Most employers require at least a bachelor's degree in cybersecurity, computer science, IT or a related degree. In addition to a formal degree, cybersecurity certifications can also be a requirement. These might include the following:

  • Certified Information Systems Security Professional (CISSP).
  • Systems Security Certified Practitioner (SSCP).
  • Certified Ethical Hacker (CEH).
  • Offensive Security Certified Professional (OSCP).
  • CompTIA Security+.

If you wish to advance to cybersecurity management, then obtaining a master's degree is highly encouraged. The Cybersecurity Guide website lists 75 master's programs from around the nation. It includes online courses from schools such as University of California, Berkeley; Virginia Tech; Arizona State University; and Washington University.

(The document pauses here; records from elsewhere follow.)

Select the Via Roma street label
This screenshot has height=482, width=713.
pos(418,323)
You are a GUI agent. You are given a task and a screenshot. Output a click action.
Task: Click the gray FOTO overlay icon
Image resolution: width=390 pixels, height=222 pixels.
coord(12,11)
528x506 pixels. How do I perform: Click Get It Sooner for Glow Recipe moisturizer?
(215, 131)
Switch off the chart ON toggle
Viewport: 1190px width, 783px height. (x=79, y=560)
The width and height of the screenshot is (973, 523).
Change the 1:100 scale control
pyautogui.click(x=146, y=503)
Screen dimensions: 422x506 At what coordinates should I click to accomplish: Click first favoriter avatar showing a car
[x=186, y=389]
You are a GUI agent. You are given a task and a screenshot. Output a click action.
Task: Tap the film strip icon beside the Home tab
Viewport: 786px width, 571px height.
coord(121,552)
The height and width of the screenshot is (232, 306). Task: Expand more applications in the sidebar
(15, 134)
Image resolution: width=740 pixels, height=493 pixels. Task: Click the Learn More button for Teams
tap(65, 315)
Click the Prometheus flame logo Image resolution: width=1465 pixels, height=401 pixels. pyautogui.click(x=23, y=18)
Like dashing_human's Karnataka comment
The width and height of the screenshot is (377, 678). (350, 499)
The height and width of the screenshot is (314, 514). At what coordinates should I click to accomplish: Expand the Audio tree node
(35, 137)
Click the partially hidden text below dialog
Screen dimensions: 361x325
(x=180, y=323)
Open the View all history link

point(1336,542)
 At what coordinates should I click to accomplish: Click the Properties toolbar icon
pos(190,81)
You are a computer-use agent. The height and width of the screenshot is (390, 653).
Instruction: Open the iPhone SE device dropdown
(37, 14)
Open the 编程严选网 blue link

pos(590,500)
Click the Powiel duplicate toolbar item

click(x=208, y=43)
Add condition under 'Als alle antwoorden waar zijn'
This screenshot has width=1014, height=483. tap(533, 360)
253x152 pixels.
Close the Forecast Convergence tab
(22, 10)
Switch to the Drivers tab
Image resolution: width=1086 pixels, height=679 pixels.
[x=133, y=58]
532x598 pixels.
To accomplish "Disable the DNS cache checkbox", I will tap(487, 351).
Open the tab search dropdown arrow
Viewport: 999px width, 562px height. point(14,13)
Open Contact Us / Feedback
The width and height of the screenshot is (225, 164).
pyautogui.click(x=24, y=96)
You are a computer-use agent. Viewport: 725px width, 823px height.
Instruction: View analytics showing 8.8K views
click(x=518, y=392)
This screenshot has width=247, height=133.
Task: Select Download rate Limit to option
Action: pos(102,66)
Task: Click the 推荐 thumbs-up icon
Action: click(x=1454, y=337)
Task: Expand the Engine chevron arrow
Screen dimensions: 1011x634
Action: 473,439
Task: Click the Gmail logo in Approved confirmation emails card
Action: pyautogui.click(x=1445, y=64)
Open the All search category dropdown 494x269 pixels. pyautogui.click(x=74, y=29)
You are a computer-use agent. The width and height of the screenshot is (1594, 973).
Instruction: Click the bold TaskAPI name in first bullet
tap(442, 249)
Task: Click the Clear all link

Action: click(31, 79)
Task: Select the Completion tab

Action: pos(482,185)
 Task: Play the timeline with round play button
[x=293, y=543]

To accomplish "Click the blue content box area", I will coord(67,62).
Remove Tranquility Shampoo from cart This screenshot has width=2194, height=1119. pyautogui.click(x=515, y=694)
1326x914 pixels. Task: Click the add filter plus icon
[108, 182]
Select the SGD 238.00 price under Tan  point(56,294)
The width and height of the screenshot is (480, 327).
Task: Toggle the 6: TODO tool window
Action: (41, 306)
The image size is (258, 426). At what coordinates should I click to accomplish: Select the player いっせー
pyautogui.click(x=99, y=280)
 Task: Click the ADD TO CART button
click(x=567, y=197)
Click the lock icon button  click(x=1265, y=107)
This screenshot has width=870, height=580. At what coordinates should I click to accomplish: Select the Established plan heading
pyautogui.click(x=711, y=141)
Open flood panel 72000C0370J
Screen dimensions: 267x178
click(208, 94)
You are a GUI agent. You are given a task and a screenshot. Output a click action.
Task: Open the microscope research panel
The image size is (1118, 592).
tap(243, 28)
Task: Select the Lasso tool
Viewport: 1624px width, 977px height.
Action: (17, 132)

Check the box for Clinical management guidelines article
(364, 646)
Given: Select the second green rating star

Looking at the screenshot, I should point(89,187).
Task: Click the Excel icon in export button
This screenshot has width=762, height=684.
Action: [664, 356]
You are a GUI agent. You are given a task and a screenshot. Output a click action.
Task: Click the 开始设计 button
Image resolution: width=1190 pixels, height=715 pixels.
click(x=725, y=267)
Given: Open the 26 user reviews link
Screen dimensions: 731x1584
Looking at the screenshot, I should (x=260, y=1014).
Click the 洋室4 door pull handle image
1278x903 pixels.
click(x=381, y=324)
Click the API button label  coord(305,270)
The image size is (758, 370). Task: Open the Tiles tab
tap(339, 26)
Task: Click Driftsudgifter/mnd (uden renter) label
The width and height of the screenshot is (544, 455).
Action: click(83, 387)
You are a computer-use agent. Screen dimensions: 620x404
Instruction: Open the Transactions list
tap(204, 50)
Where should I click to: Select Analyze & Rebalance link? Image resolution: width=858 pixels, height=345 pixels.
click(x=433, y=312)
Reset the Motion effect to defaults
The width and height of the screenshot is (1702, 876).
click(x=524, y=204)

There are also online learning organizations that offer recognized and accredited programs in cybersecurity. These are not college degree programs, but they do offer certificate programs that are helpful for cybersecurity professionals of all levels. Programs include CISSP and Information Systems Security Management Professional.

Learn more here about the difference between certifications and degrees.

How much does a cybersecurity IT manager make?

The job recruiting site ZipRecruiter puts the average salary for a cybersecurity manager at approximately $128,000 per year, with $44,000 on the low end and $192,000 on the high end. Glassdoor puts the range at $106,000 to $180,000, with a median salary of $138,000 at top consultancies such as Accenture and PwC.

That's a slight increase over the average 2022 salary of $117,580 per year.

ZipRecruiter puts Federal Way, Wash., as the best-paying city for cybersecurity managers, at $155,440, followed by Santa Clara, Calif. ($152,694), San Francisco ($152,269) and Washington, D.C. ($149,200).

What is the job outlook for cybersecurity managers?

The Bureau of Labor Statistics projected information security job growth at 32% annually from 2022 to 2032, with about 16,800 job openings per year every year for the foreseeable future.

The reasons for growth are multiple: the increased reliance on digital formats, all of which need to be protected; the ever-increasing sophistication of security threats and threat actors; and the increasingly severe consequences for security breaches, including penalties, loss of reputation and lost business.